Ever since Andreas Bastian actualized the design for OpenSLS back in 2013, researchers from Rice University have been working to use this unique and affordable laser sintering system to their advantage. The OpenSLS system is equipped with industrial lasers disassembled from a laser cutter, which heats up the printing medium just enough to melt small nylon particles. Once re-solidified, the powders bond into the desired shape of a given design. Now, it seems that Bastian and Rice University’s work with OpenSLS is coming to fruition, as they have just released a study detailing the use of the open-sourced laser sintering system to create 3D printed lattices for bone tissue engineering.
“Despite the potential for fabrication of complex, high-resolution structures with SLS using diverse starting materials (including biomaterials), prohibitive costs of commercial SLS systems have hindered the wide adoption of this technology in the scientific community,” the authors of the study said. “Here, we developed a low-cost, open-source SLS system (OpenSLS) and demonstrated its capacity to fabricate structures in nylon with sub-millimeter features and overhanging regions.”
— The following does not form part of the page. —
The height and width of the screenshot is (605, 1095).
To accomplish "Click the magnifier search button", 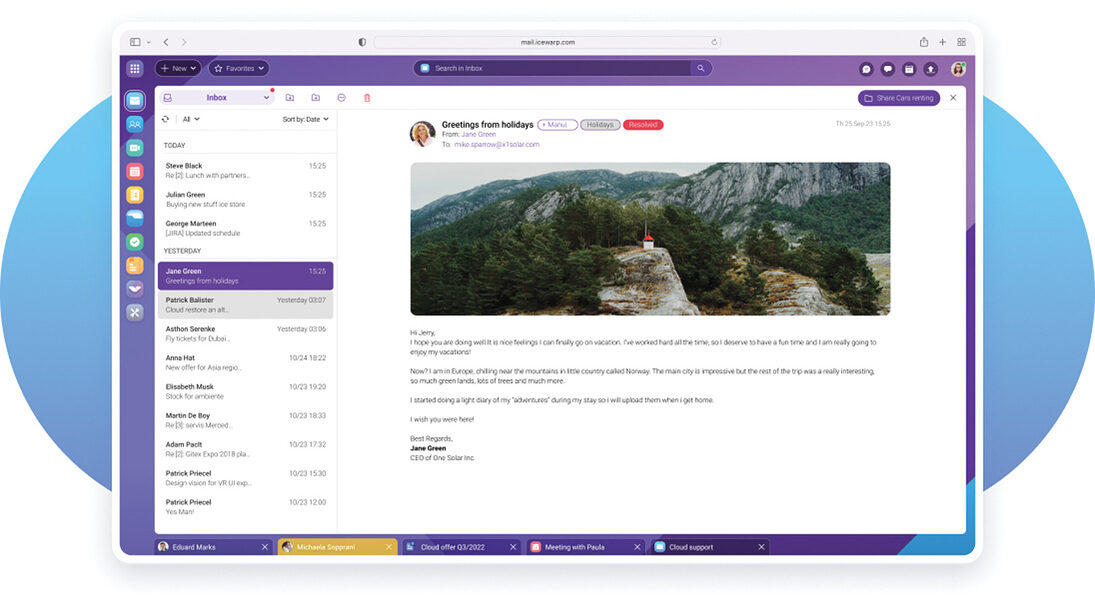I will [701, 68].
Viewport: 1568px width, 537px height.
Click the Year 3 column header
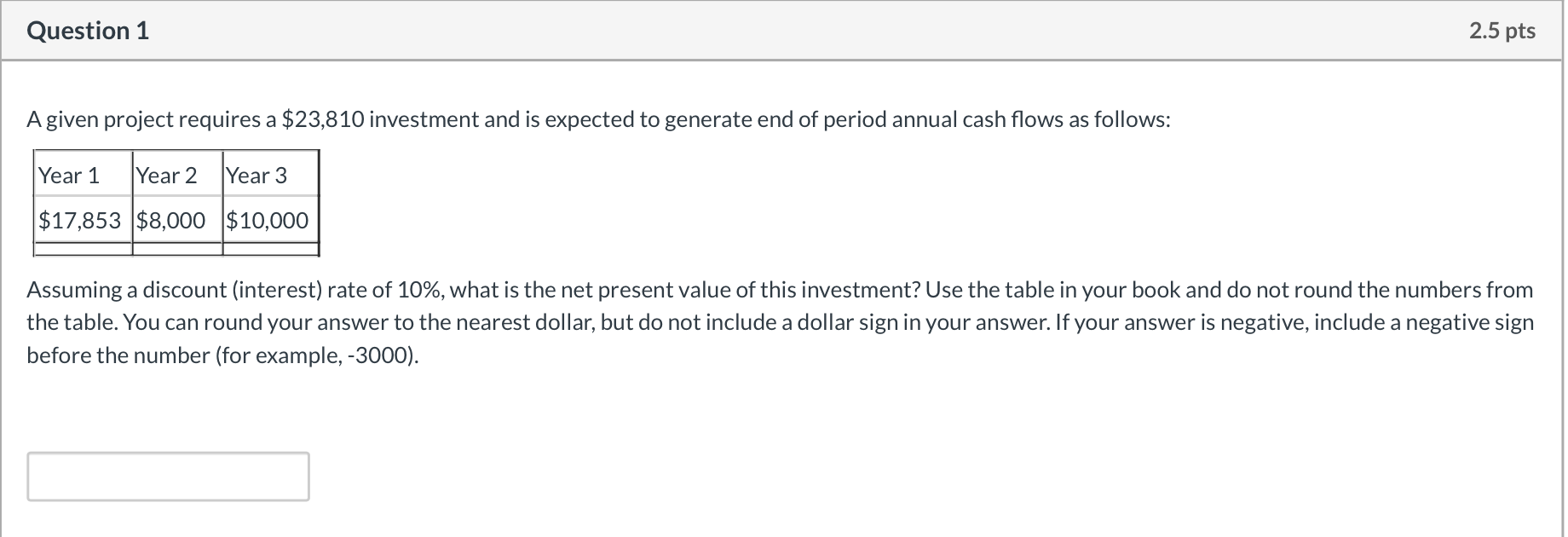tap(257, 176)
The Rice University study, titled “Open-Source Selective Laser Sintering (OpenSLS) of Nylon and Biocompatible Polycaprolactone”, showcases one of the first true uses of a fully developed OpenSLS platform. The paper is primarily focused on the use of polycaprolactone (PCL) to create complex 3D printed lattices for bone engineering. After printing these macroporous structures with the OpenSLS system, which have a rough surface after sintering, the research team implemented a vapor-smoothing technique to polish the 3D printed lattices. Lastly, they demonstrated that human mesenchymal stem cells were able to adhere and survive on these sintered and vapor-smoothed PCL lattices, which suggests that the OpenSLS system is a prime candidate for producing PCL scaffolds for cell studies.
Overall, the researchers proved both the quality and low-cost of the OpenSLS system, which they assembled for less than $10,000 USD, much lower than other commercially available systems from EOS and 3D Systems. Though the team’s work still has a ways to go before it’s implemented into actual tissue engineering, the potential discovered here with the OpenSLS printer is sure to make open source 3D printing advocates feel all bubbly.
“OpenSLS could serve the scientific community as an accessible platform for fabrication of structures composed of a wide range of materials, including non-traditional materials not supported by commercial SLS suppliers,” the authors said in the conclusion of their study. “Overall, OpenSLS is a powerful and low-cost tool that makes additive manufacturing via laser sintering feasible and cost-effective for scientific laboratories.”
The complete study, which was written by Ian S. Kinstlinger, Andreas Bastian, Samantha J. Paulsen, Daniel H. Hwang, Anderson H. Ta, David R. Yalacki, Tim Schmidt, and Jordan S. Miller, is published (and viewable) in the Open Access scientific journal PLOS ONE.